- Last updated:
- 03 May 2019
The mural, 'Late Flowering Black Wattle', is an exploration of form and abstraction by artist Thom Stuart.
The native wattle motif functions as an ode to a nostalgic 1970s Australian identity. In particular, Australiana, which can still be found in coastal Australian towns like Caloundra. While modern architecture and a new visual aesthetic has emerged, there is still an underlying tone of Ken Done, 70's hand painted signage, breeze bricks and Jenny Key prints around every corner. The repetition of angular shapes and circle motifs, acts almost like a wallpaper, to reflect the coast's story, both past and present.
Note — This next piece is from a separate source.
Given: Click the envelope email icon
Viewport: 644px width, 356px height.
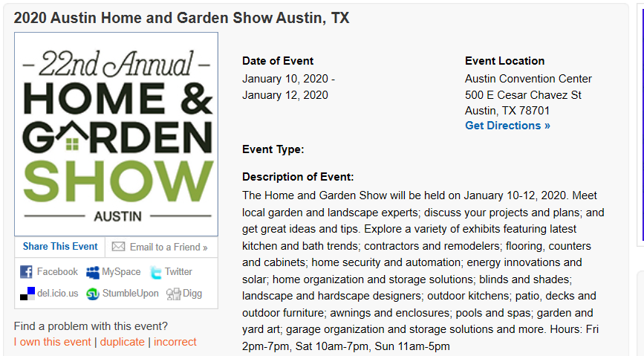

The warm, bright hues repeat this reference to place. Queensland's identity is full of surf and graffiti culture, whose colour palettes are in a constant state of colour clash to attract the most attention.
The artwork's title, 'Late Flowering Black Wattle', may also be interpreted as a metaphor for the speed of cultural development in regional areas. This development may be perceived to be slower than the larger metropolis centres, however it is equally beautiful once it emerges.
On a broader scale this work fits into a greater narrative of the artists' practice, which concerns itself with the interplay between colour and form as a way to explore how urban influences, such as graffiti and commercialisation, have infiltrated the natural Australian landscape.